Copy the entries from the beginning through the line containing "About (793, 47)", replacing "click coordinates" with "tap coordinates" and leaving everything else unchanged.

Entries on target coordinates
____
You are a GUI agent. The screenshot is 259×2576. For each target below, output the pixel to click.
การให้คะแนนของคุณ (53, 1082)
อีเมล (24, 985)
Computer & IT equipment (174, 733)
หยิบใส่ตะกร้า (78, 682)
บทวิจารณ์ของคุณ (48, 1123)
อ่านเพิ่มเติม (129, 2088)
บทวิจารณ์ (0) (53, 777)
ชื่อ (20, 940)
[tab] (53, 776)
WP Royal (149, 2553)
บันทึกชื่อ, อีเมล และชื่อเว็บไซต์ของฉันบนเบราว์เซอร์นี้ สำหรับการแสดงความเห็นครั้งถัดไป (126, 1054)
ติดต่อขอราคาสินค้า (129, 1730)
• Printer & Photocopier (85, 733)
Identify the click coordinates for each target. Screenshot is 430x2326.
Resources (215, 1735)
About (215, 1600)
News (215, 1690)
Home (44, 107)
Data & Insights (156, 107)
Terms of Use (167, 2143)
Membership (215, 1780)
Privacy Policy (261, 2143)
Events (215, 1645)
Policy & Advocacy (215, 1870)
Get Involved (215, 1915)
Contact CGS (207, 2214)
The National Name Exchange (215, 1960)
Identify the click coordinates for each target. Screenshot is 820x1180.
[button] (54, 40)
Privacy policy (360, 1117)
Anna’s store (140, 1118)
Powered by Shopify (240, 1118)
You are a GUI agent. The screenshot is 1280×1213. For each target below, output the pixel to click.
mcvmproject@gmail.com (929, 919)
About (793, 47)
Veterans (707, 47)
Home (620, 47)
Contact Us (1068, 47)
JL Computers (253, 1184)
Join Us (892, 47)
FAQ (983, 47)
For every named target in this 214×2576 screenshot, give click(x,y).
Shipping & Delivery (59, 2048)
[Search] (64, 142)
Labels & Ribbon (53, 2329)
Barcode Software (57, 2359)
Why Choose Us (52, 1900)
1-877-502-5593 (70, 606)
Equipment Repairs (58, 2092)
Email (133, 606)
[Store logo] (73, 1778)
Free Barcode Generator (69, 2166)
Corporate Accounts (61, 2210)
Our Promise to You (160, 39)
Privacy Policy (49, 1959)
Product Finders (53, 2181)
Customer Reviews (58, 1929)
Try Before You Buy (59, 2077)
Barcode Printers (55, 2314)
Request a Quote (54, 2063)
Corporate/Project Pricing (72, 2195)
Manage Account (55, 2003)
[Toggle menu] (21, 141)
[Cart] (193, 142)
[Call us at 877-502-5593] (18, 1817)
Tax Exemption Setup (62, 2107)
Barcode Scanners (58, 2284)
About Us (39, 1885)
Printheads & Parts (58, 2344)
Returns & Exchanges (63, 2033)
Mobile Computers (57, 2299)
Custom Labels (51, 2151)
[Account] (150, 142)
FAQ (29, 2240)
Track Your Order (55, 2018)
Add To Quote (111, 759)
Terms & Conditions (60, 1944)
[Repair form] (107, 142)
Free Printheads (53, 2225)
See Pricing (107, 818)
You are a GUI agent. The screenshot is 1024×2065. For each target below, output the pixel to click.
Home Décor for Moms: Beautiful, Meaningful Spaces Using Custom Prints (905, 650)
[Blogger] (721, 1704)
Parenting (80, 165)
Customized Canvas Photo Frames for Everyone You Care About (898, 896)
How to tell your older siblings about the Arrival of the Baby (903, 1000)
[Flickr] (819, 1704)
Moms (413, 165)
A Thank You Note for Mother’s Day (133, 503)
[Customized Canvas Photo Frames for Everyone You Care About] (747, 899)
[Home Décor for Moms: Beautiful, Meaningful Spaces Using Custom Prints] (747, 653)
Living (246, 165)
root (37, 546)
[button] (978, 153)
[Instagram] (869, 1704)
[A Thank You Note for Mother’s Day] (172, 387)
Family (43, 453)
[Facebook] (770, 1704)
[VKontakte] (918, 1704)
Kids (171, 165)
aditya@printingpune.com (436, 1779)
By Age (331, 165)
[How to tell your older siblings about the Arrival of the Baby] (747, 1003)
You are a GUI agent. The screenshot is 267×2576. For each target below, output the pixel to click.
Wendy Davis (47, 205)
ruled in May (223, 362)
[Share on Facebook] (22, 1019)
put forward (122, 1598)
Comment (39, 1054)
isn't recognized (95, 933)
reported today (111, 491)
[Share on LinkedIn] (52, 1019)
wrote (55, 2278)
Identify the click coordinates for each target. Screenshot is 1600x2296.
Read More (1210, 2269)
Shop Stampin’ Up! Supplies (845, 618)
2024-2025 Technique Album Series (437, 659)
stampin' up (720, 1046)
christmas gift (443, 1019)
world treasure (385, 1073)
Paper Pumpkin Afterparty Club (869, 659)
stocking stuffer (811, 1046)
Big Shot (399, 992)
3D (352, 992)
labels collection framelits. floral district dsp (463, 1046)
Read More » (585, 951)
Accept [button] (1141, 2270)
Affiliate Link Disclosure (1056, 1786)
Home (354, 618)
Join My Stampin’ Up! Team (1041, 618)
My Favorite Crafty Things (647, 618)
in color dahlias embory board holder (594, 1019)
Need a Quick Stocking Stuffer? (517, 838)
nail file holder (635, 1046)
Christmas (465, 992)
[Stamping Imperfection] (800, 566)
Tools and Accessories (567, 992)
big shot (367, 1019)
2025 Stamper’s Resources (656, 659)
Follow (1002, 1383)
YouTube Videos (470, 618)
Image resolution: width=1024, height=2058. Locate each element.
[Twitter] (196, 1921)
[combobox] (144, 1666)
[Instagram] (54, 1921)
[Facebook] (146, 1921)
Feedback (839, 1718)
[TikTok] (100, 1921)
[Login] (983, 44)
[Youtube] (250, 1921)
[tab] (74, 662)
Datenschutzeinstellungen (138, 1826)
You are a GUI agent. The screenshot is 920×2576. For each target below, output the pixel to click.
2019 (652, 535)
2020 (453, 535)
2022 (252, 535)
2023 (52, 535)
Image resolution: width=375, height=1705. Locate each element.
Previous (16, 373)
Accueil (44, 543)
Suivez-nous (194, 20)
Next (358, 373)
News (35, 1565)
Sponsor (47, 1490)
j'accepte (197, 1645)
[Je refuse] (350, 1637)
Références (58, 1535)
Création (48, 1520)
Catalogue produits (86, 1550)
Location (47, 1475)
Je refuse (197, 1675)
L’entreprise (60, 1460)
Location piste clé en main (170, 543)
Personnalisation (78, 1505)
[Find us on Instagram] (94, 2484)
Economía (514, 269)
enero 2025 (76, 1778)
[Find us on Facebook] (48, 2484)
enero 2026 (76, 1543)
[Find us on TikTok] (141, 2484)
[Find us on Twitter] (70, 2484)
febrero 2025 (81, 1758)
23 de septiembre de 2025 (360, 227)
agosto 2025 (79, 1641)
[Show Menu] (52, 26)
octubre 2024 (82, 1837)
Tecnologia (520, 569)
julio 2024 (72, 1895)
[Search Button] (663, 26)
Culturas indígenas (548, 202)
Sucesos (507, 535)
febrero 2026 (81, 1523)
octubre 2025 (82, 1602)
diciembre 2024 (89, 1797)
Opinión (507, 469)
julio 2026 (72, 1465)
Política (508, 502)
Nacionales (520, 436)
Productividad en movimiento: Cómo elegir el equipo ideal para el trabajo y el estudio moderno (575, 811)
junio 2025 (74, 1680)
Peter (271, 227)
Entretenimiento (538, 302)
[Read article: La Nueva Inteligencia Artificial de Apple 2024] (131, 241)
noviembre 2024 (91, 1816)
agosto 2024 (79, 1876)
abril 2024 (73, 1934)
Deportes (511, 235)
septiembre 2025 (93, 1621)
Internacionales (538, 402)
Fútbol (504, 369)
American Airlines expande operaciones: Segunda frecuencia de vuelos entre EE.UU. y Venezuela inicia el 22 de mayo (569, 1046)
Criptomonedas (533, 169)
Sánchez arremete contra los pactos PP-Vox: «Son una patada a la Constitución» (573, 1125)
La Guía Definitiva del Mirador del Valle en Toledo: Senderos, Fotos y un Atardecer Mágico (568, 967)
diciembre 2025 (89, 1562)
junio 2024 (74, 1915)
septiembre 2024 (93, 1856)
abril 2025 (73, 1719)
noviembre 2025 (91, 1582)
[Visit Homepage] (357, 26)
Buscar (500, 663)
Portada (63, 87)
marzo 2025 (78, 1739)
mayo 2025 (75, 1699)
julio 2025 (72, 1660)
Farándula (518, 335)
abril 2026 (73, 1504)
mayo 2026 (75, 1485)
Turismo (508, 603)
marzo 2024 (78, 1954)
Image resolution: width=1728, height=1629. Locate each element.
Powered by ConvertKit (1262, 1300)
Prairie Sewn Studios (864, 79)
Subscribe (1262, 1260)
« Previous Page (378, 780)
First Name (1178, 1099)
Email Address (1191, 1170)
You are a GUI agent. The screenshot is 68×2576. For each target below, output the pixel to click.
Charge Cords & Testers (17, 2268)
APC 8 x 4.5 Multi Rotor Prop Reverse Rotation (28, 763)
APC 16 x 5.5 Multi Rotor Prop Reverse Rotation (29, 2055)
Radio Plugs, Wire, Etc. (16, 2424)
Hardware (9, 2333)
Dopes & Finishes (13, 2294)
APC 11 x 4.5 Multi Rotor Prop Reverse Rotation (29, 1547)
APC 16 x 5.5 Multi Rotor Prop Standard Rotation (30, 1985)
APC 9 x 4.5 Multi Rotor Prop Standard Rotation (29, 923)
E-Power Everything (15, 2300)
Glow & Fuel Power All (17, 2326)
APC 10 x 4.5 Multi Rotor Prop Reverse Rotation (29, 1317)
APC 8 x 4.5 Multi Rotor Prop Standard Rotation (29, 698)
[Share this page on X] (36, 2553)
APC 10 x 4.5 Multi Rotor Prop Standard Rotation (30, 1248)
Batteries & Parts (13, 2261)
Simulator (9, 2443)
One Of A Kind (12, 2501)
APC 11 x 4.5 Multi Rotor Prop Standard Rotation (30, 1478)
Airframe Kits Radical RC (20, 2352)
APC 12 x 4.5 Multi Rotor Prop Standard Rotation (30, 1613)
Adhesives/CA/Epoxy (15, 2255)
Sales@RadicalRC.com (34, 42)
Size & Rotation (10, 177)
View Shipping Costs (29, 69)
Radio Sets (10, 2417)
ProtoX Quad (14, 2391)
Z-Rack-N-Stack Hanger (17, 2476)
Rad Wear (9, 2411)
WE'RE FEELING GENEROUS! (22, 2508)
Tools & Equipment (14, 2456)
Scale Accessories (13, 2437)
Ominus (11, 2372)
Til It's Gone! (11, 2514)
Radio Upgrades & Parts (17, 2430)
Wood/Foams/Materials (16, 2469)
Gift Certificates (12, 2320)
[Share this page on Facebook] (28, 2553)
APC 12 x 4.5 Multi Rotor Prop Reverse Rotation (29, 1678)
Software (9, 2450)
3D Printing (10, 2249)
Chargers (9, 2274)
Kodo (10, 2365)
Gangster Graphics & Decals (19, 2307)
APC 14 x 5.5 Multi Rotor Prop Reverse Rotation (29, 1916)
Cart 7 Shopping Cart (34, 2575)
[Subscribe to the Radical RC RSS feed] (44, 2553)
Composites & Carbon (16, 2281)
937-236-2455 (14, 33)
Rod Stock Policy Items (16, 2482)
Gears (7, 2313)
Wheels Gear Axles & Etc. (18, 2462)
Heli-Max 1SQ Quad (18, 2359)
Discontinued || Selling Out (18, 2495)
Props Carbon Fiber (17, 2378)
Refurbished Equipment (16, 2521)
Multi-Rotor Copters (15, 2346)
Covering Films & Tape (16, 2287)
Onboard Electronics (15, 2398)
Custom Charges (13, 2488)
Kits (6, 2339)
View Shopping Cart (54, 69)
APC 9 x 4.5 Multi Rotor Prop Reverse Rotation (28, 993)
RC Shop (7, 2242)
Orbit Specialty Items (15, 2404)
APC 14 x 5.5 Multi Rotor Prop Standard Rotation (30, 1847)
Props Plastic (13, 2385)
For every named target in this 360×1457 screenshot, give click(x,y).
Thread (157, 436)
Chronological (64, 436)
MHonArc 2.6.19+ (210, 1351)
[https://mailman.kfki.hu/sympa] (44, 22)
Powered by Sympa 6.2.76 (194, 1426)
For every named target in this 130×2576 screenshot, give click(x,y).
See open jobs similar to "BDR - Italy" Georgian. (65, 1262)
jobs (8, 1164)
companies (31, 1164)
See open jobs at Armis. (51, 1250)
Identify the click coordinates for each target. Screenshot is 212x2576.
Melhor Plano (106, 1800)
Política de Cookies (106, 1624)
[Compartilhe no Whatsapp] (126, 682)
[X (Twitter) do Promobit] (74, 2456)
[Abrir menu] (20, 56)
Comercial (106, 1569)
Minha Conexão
____
◆ Written answer
You are a GUI agent. The screenshot is 259×2576. For each target below, output the pixel to click.
การให้คะแนนของคุณ (53, 1082)
อีเมล (24, 985)
Computer & IT equipment (174, 733)
หยิบใส่ตะกร้า (78, 682)
บทวิจารณ์ของคุณ (48, 1123)
อ่านเพิ่มเติม (129, 2088)
บทวิจารณ์ (0) (53, 777)
ชื่อ (20, 940)
[tab] (53, 776)
WP Royal (149, 2553)
บันทึกชื่อ, อีเมล และชื่อเว็บไซต์ของฉันบนเบราว์เซอร์นี้ สำหรับการแสดงความเห็นครั้งถัดไป (126, 1054)
ติดต่อขอราคาสินค้า (129, 1730)
• Printer & Photocopier (85, 733)
Identify the tap coordinates for each target. Screenshot is 430x2326.
Resources (215, 1735)
About (215, 1600)
News (215, 1690)
Home (44, 107)
Data & Insights (156, 107)
Terms of Use (167, 2143)
Membership (215, 1780)
Privacy Policy (261, 2143)
Events (215, 1645)
Policy & Advocacy (215, 1870)
Get Involved (215, 1915)
Contact CGS (207, 2214)
The National Name Exchange (215, 1960)
Identify the tap coordinates for each target. Screenshot is 820x1180.
[button] (54, 40)
Privacy policy (360, 1117)
Anna’s store (140, 1118)
Powered by Shopify (240, 1118)
You are a GUI agent. The screenshot is 1280×1213. For each target below, output the pixel to click.
mcvmproject@gmail.com (929, 919)
About (793, 47)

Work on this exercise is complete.